■ Work instructions
Return each record shown below exactly, with none omitted.

■ Dataset records
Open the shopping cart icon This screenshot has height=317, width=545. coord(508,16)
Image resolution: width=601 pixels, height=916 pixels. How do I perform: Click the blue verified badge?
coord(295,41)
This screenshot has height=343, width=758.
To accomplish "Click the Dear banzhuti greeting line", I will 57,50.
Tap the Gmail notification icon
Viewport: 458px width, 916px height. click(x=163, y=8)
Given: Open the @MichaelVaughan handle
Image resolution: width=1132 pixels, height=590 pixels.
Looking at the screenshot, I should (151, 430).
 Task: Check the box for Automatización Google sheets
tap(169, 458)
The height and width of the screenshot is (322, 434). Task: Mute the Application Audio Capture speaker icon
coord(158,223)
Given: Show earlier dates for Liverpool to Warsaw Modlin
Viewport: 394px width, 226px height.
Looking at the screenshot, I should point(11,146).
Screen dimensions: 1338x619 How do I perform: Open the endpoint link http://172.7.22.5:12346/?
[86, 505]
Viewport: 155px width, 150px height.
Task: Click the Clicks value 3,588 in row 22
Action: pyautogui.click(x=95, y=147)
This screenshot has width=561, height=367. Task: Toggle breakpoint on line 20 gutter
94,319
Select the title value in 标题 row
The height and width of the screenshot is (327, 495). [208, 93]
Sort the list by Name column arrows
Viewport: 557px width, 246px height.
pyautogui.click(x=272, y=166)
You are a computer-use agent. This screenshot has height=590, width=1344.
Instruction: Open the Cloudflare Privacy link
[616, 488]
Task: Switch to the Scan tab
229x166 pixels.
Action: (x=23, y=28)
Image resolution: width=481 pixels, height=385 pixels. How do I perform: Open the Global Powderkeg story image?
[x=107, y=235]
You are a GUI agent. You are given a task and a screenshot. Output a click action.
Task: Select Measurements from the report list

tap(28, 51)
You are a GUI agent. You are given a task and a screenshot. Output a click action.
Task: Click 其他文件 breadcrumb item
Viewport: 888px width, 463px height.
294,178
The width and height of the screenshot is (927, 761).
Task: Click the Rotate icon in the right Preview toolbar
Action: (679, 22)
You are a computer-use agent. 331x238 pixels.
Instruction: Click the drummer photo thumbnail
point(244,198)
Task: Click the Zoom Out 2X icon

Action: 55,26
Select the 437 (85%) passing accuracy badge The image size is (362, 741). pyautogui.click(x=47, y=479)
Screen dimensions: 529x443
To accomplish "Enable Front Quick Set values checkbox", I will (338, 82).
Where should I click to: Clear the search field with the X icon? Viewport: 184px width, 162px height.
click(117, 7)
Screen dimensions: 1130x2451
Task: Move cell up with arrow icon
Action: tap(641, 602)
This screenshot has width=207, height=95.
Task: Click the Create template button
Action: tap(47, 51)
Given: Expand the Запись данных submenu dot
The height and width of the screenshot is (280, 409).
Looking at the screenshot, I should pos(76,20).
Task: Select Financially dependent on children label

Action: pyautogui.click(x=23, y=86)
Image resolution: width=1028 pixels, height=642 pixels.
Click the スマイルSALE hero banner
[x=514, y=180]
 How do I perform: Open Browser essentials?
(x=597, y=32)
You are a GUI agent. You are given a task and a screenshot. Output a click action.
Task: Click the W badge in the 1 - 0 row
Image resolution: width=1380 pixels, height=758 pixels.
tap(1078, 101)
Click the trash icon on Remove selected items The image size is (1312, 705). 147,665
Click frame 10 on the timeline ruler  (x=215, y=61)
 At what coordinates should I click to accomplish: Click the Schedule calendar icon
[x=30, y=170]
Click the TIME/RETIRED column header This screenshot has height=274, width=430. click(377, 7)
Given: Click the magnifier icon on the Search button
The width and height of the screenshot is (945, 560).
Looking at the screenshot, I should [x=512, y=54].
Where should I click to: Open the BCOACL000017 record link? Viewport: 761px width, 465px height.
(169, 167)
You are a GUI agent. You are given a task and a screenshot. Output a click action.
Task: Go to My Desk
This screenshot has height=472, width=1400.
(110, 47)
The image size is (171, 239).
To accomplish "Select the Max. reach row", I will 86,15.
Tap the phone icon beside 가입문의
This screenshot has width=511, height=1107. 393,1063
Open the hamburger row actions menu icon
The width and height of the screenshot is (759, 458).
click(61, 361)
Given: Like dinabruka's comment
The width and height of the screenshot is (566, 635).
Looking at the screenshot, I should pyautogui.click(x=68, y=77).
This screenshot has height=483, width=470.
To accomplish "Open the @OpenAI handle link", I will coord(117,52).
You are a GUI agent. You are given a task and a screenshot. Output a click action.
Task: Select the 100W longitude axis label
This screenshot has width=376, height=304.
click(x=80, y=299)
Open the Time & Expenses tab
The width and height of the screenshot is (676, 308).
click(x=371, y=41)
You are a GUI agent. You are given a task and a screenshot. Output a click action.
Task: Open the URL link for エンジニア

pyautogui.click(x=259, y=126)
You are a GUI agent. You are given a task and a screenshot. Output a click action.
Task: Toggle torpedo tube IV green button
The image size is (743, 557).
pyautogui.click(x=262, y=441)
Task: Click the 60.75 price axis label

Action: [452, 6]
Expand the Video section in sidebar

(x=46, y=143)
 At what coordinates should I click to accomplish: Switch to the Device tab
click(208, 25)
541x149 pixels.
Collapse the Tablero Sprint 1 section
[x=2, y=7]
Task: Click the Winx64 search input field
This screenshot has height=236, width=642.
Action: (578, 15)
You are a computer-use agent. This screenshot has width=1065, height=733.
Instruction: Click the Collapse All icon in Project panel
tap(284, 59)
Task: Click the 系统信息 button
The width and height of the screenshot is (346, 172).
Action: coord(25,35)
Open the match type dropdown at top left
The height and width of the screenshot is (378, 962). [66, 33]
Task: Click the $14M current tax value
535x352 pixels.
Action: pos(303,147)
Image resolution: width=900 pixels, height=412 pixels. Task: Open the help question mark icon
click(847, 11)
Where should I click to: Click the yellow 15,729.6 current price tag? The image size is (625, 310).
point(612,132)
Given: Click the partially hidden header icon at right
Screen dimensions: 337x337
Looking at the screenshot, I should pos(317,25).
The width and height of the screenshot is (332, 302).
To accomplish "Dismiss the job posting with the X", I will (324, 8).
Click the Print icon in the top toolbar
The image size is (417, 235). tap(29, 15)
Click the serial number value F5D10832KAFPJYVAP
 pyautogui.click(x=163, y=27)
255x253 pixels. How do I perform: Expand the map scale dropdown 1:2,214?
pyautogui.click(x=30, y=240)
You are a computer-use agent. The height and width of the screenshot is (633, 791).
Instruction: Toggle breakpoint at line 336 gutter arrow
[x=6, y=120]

■ Response to this task
Open the shopping cart icon This screenshot has height=317, width=545. coord(508,16)
Image resolution: width=601 pixels, height=916 pixels. How do I perform: Click the blue verified badge?
coord(295,41)
This screenshot has height=343, width=758.
To accomplish "Click the Dear banzhuti greeting line", I will 57,50.
Tap the Gmail notification icon
Viewport: 458px width, 916px height. click(x=163, y=8)
Given: Open the @MichaelVaughan handle
Image resolution: width=1132 pixels, height=590 pixels.
Looking at the screenshot, I should (151, 430).
 Task: Check the box for Automatización Google sheets
tap(169, 458)
The height and width of the screenshot is (322, 434). Task: Mute the Application Audio Capture speaker icon
coord(158,223)
Given: Show earlier dates for Liverpool to Warsaw Modlin
Viewport: 394px width, 226px height.
Looking at the screenshot, I should point(11,146).
Screen dimensions: 1338x619 How do I perform: Open the endpoint link http://172.7.22.5:12346/?
[86, 505]
Viewport: 155px width, 150px height.
Task: Click the Clicks value 3,588 in row 22
Action: pyautogui.click(x=95, y=147)
This screenshot has width=561, height=367. Task: Toggle breakpoint on line 20 gutter
94,319
Select the title value in 标题 row
The height and width of the screenshot is (327, 495). [208, 93]
Sort the list by Name column arrows
Viewport: 557px width, 246px height.
pyautogui.click(x=272, y=166)
You are a computer-use agent. This screenshot has height=590, width=1344.
Instruction: Open the Cloudflare Privacy link
[616, 488]
Task: Switch to the Scan tab
229x166 pixels.
Action: (x=23, y=28)
Image resolution: width=481 pixels, height=385 pixels. How do I perform: Open the Global Powderkeg story image?
[x=107, y=235]
You are a GUI agent. You are given a task and a screenshot. Output a click action.
Task: Select Measurements from the report list

tap(28, 51)
You are a GUI agent. You are given a task and a screenshot. Output a click action.
Task: Click 其他文件 breadcrumb item
Viewport: 888px width, 463px height.
294,178
The width and height of the screenshot is (927, 761).
Task: Click the Rotate icon in the right Preview toolbar
Action: (679, 22)
You are a computer-use agent. 331x238 pixels.
Instruction: Click the drummer photo thumbnail
point(244,198)
Task: Click the Zoom Out 2X icon

Action: 55,26
Select the 437 (85%) passing accuracy badge The image size is (362, 741). pyautogui.click(x=47, y=479)
Screen dimensions: 529x443
To accomplish "Enable Front Quick Set values checkbox", I will (338, 82).
Where should I click to: Clear the search field with the X icon? Viewport: 184px width, 162px height.
click(117, 7)
Screen dimensions: 1130x2451
Task: Move cell up with arrow icon
Action: tap(641, 602)
This screenshot has width=207, height=95.
Task: Click the Create template button
Action: tap(47, 51)
Given: Expand the Запись данных submenu dot
The height and width of the screenshot is (280, 409).
Looking at the screenshot, I should pos(76,20).
Task: Select Financially dependent on children label

Action: pyautogui.click(x=23, y=86)
Image resolution: width=1028 pixels, height=642 pixels.
Click the スマイルSALE hero banner
[x=514, y=180]
 How do I perform: Open Browser essentials?
(x=597, y=32)
You are a GUI agent. You are given a task and a screenshot. Output a click action.
Task: Click the W badge in the 1 - 0 row
Image resolution: width=1380 pixels, height=758 pixels.
tap(1078, 101)
Click the trash icon on Remove selected items The image size is (1312, 705). 147,665
Click frame 10 on the timeline ruler  (x=215, y=61)
 At what coordinates should I click to accomplish: Click the Schedule calendar icon
[x=30, y=170]
Click the TIME/RETIRED column header This screenshot has height=274, width=430. click(377, 7)
Given: Click the magnifier icon on the Search button
The width and height of the screenshot is (945, 560).
Looking at the screenshot, I should [x=512, y=54].
Where should I click to: Open the BCOACL000017 record link? Viewport: 761px width, 465px height.
(169, 167)
You are a GUI agent. You are given a task and a screenshot. Output a click action.
Task: Go to My Desk
This screenshot has height=472, width=1400.
(110, 47)
The image size is (171, 239).
To accomplish "Select the Max. reach row", I will 86,15.
Tap the phone icon beside 가입문의
This screenshot has width=511, height=1107. 393,1063
Open the hamburger row actions menu icon
The width and height of the screenshot is (759, 458).
click(61, 361)
Given: Like dinabruka's comment
The width and height of the screenshot is (566, 635).
Looking at the screenshot, I should pyautogui.click(x=68, y=77).
This screenshot has height=483, width=470.
To accomplish "Open the @OpenAI handle link", I will coord(117,52).
You are a GUI agent. You are given a task and a screenshot. Output a click action.
Task: Select the 100W longitude axis label
This screenshot has width=376, height=304.
click(x=80, y=299)
Open the Time & Expenses tab
The width and height of the screenshot is (676, 308).
click(x=371, y=41)
You are a GUI agent. You are given a task and a screenshot. Output a click action.
Task: Open the URL link for エンジニア

pyautogui.click(x=259, y=126)
You are a GUI agent. You are given a task and a screenshot. Output a click action.
Task: Toggle torpedo tube IV green button
The image size is (743, 557).
pyautogui.click(x=262, y=441)
Task: Click the 60.75 price axis label

Action: [452, 6]
Expand the Video section in sidebar

(x=46, y=143)
 At what coordinates should I click to accomplish: Switch to the Device tab
click(208, 25)
541x149 pixels.
Collapse the Tablero Sprint 1 section
[x=2, y=7]
Task: Click the Winx64 search input field
This screenshot has height=236, width=642.
Action: (578, 15)
You are a computer-use agent. This screenshot has width=1065, height=733.
Instruction: Click the Collapse All icon in Project panel
tap(284, 59)
Task: Click the 系统信息 button
The width and height of the screenshot is (346, 172).
Action: coord(25,35)
Open the match type dropdown at top left
The height and width of the screenshot is (378, 962). [66, 33]
Task: Click the $14M current tax value
535x352 pixels.
Action: pos(303,147)
Image resolution: width=900 pixels, height=412 pixels. Task: Open the help question mark icon
click(847, 11)
Where should I click to: Click the yellow 15,729.6 current price tag? The image size is (625, 310).
point(612,132)
Given: Click the partially hidden header icon at right
Screen dimensions: 337x337
Looking at the screenshot, I should pos(317,25).
The width and height of the screenshot is (332, 302).
To accomplish "Dismiss the job posting with the X", I will (324, 8).
Click the Print icon in the top toolbar
The image size is (417, 235). tap(29, 15)
Click the serial number value F5D10832KAFPJYVAP
 pyautogui.click(x=163, y=27)
255x253 pixels. How do I perform: Expand the map scale dropdown 1:2,214?
pyautogui.click(x=30, y=240)
You are a computer-use agent. The height and width of the screenshot is (633, 791).
Instruction: Toggle breakpoint at line 336 gutter arrow
[x=6, y=120]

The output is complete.